Aim of the exercise —
Reproduce each line of the material below verbatim, omitting the pictures from your output.

──────── Material provided ────────

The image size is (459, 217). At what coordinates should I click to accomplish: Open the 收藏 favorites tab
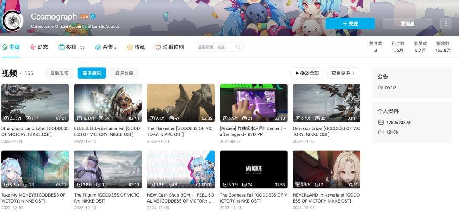click(136, 47)
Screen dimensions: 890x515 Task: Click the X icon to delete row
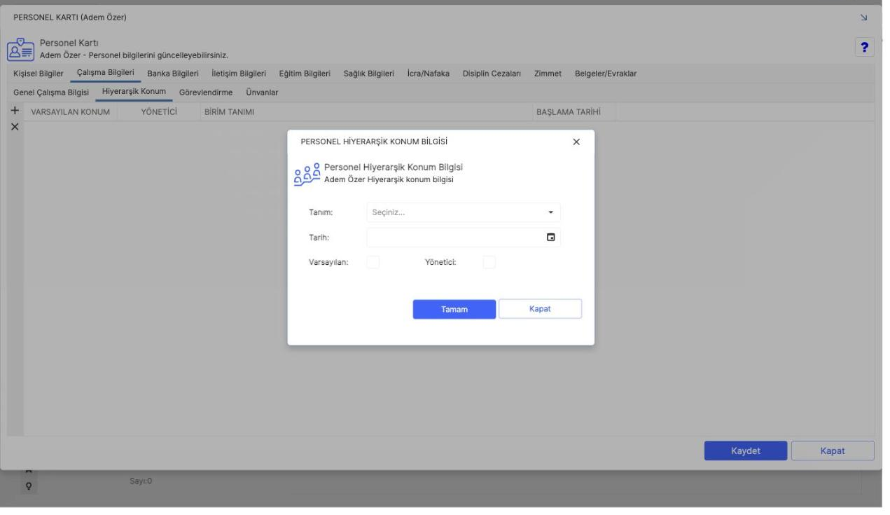[x=14, y=128]
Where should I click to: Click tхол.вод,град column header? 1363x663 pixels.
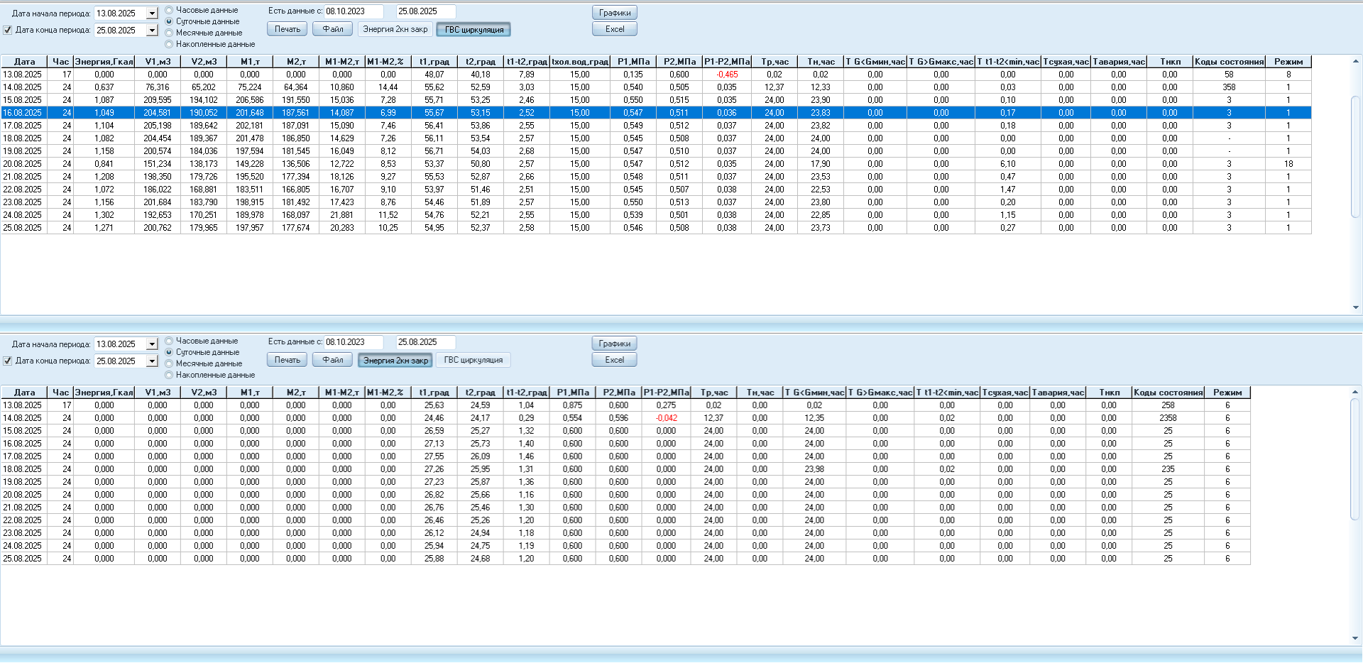[579, 62]
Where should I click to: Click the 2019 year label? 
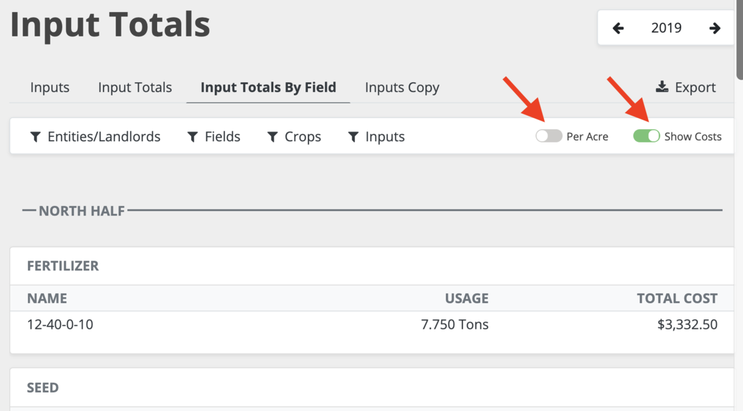(666, 29)
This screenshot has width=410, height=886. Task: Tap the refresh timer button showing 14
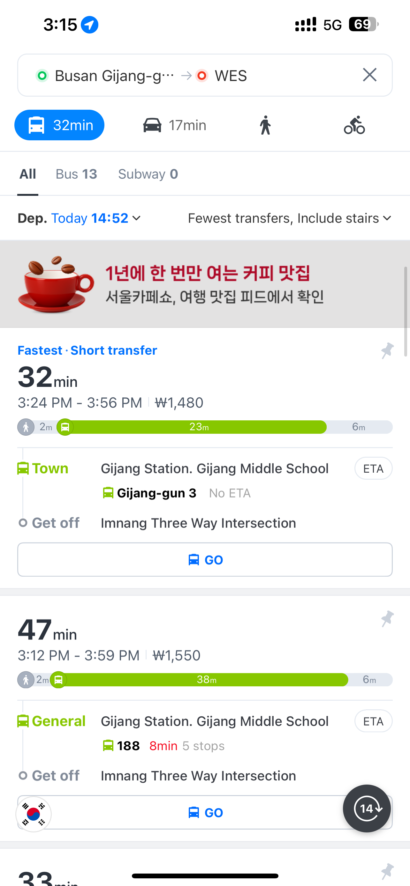click(367, 808)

────────

Task solution —
The image size is (459, 217). At what coordinates should I click to accomplish: Open the 收藏 favorites tab
click(136, 47)
Screen dimensions: 890x515 Task: Click the X icon to delete row
[x=14, y=128]
Where should I click to: Click tхол.вод,град column header? 1363x663 pixels.
[579, 62]
Where should I click to: Click the 2019 year label? 
(666, 29)
This screenshot has width=410, height=886. Task: Tap the refresh timer button showing 14
click(367, 808)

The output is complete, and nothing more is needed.